→ **Problem details**
Each line from the one with "Image resolution: width=616" through the last line below must be written out exactly. Do not copy pictures.

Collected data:
────────────────

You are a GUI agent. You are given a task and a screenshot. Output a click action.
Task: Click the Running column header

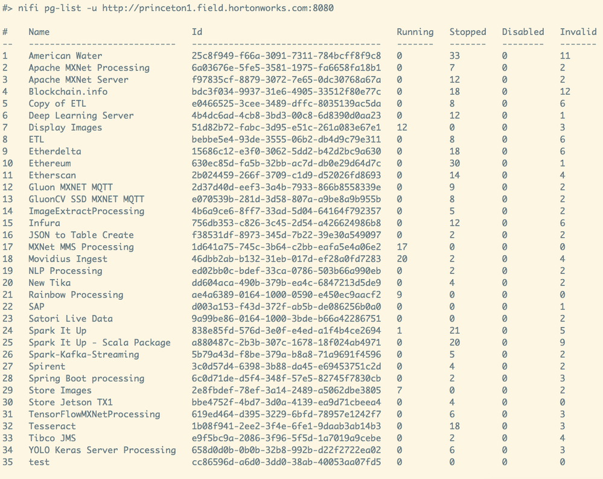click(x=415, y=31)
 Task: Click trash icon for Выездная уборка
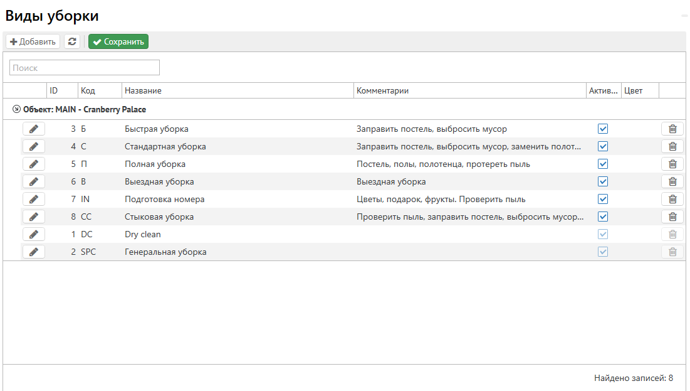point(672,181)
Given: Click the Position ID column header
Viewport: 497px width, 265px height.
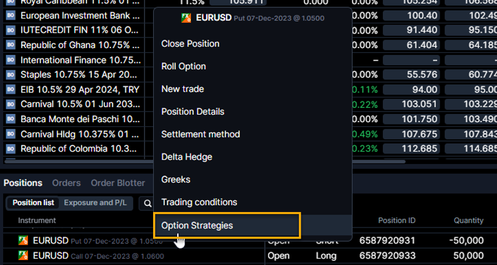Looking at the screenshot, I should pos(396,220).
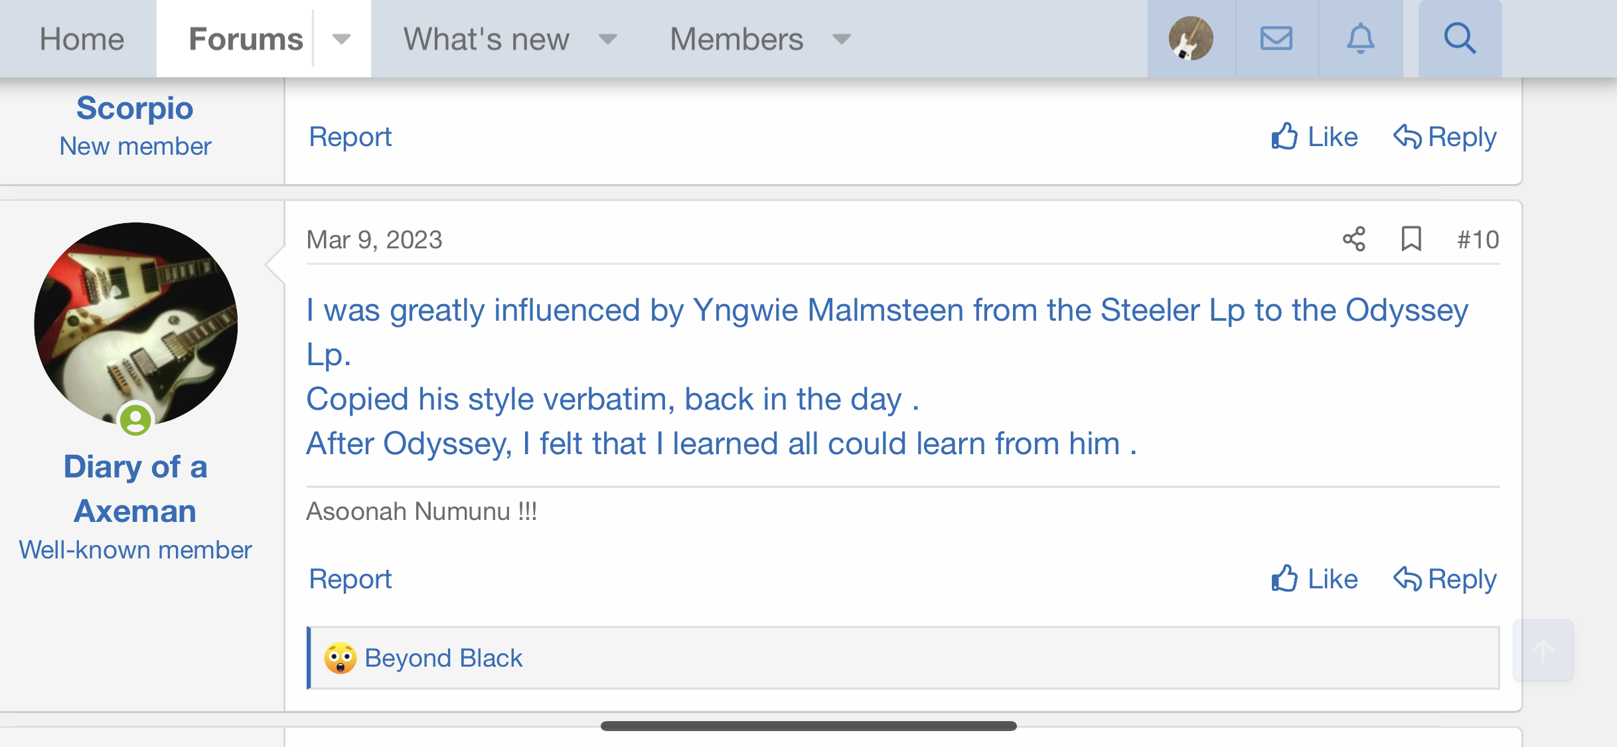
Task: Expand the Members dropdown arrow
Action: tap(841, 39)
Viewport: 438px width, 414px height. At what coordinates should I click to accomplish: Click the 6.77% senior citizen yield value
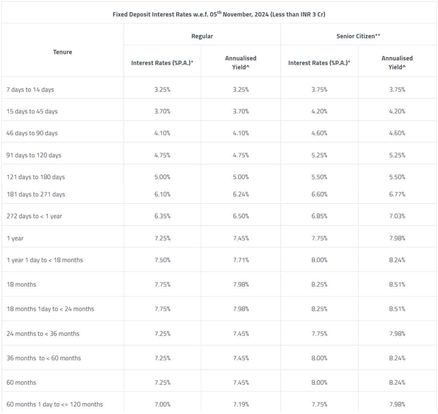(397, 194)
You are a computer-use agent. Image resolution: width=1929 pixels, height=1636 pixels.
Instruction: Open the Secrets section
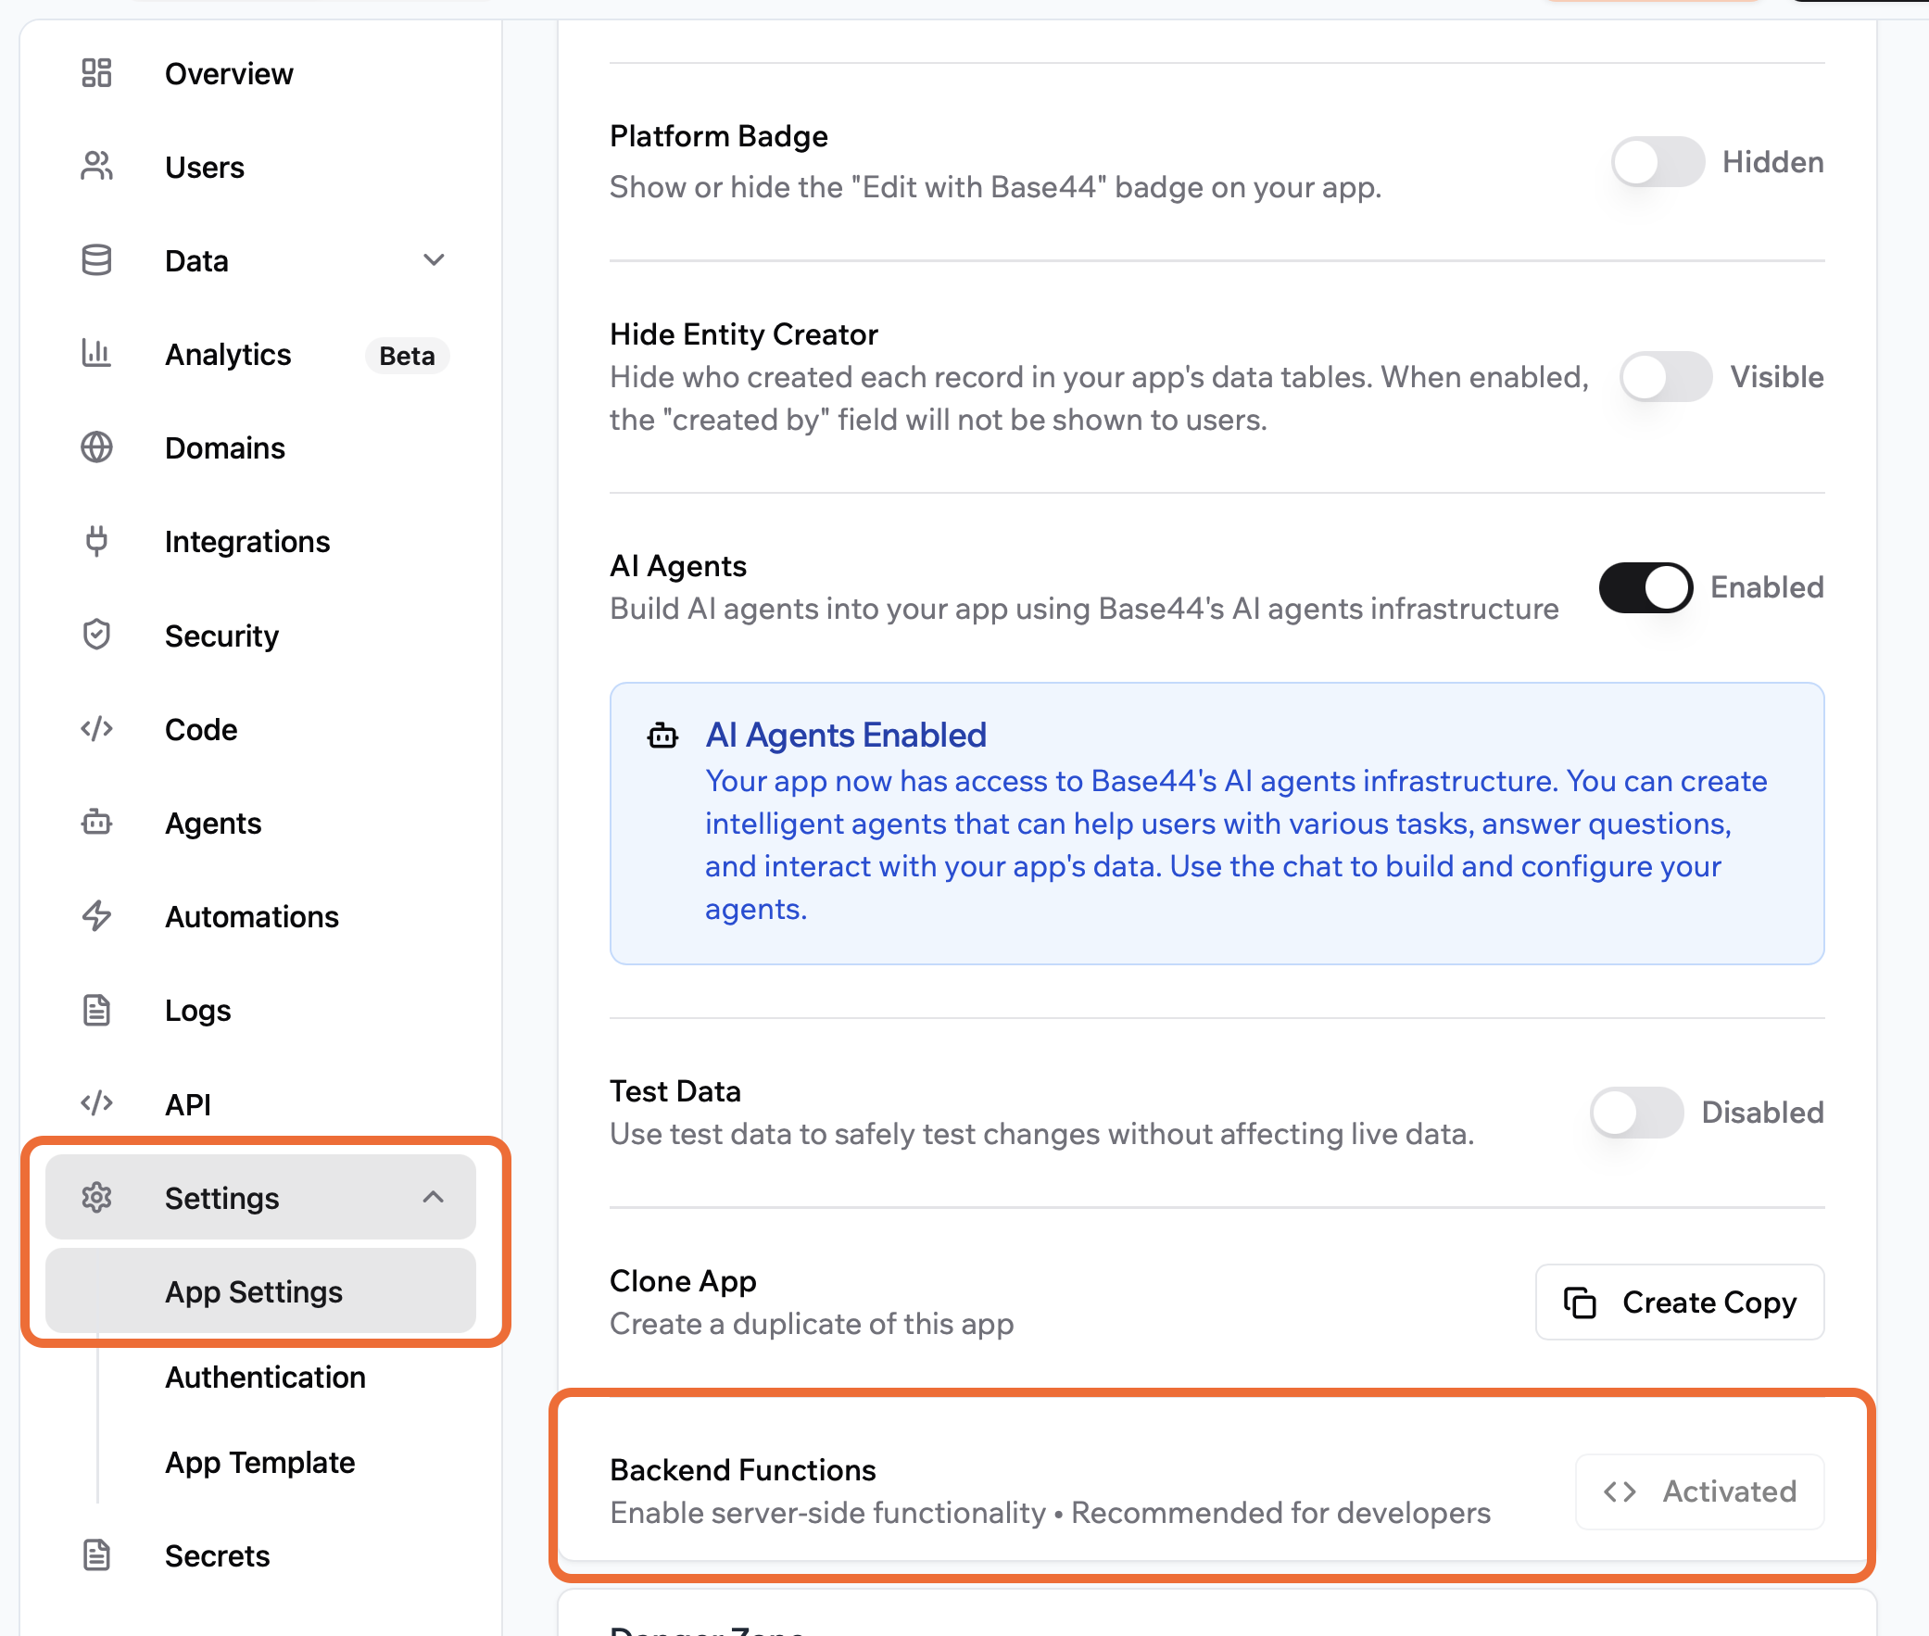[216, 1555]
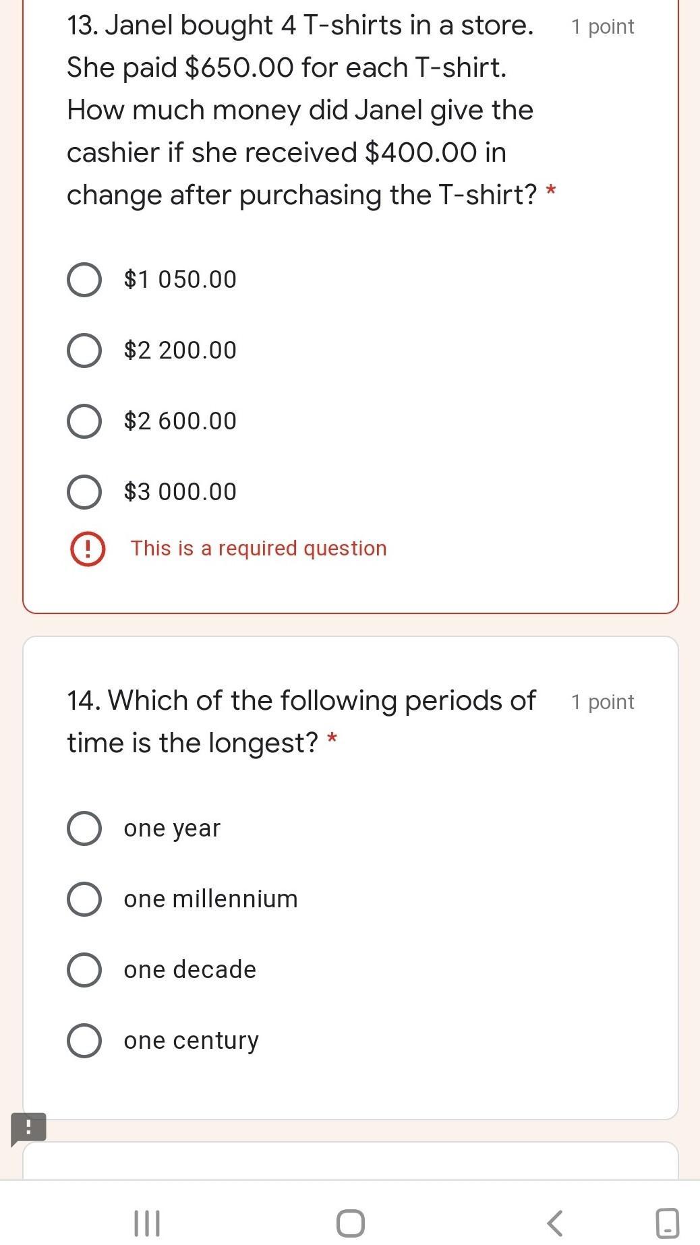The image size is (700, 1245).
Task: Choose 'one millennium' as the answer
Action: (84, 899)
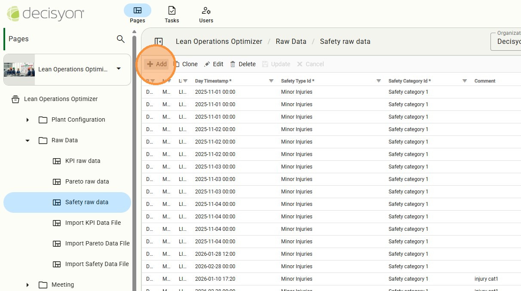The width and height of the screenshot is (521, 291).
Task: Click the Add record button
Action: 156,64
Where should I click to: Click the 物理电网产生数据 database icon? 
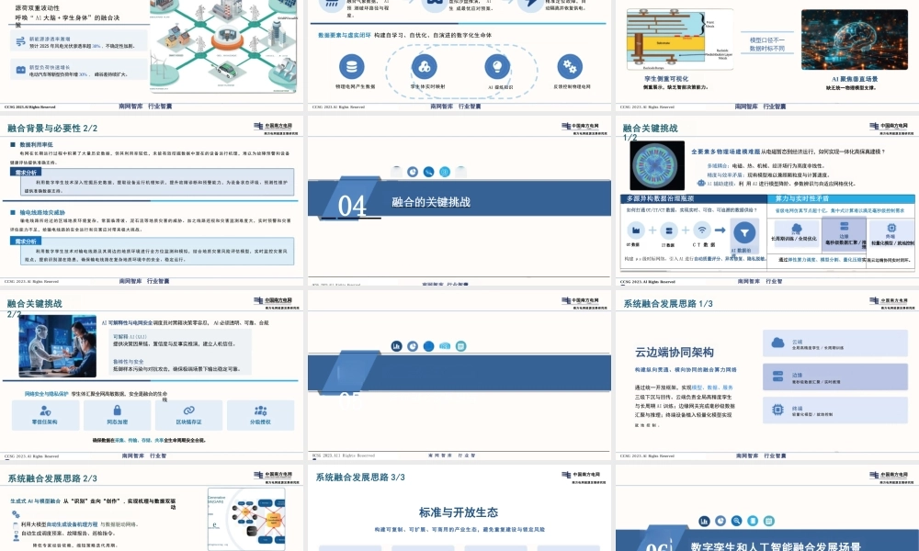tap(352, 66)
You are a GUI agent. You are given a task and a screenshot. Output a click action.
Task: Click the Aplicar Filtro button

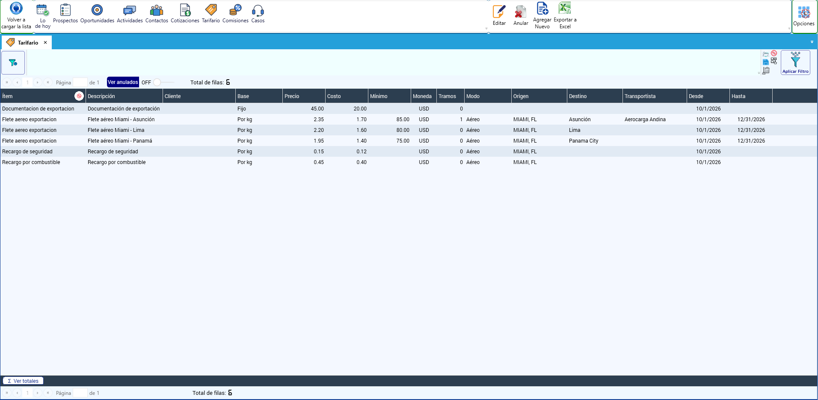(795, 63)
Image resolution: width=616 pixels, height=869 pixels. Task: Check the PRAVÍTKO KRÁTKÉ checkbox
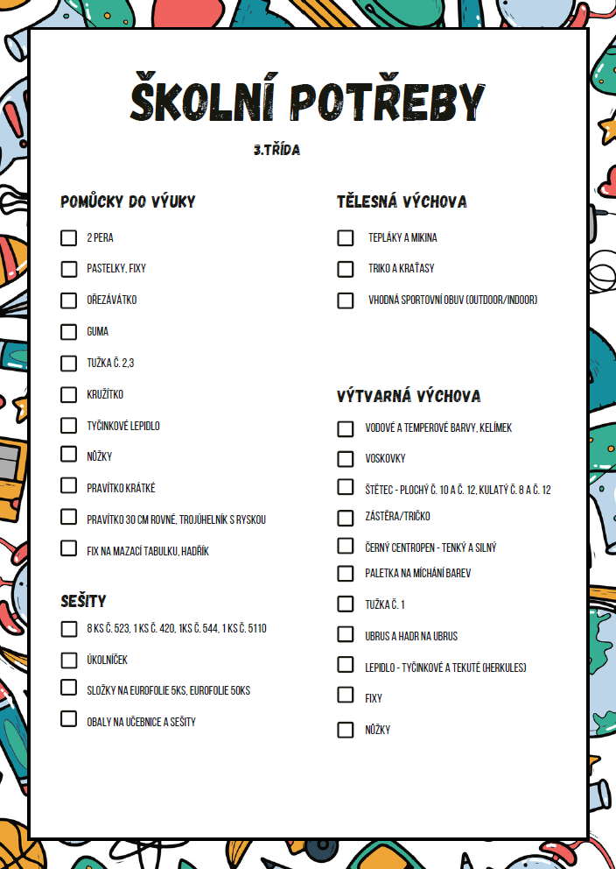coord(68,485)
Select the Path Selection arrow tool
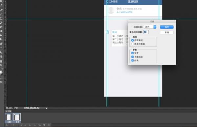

────────────────

→ **Exercise result**
Image resolution: width=616 pixels, height=869 pixels. Task: Check the PRAVÍTKO KRÁTKÉ checkbox
coord(68,485)
Select the Path Selection arrow tool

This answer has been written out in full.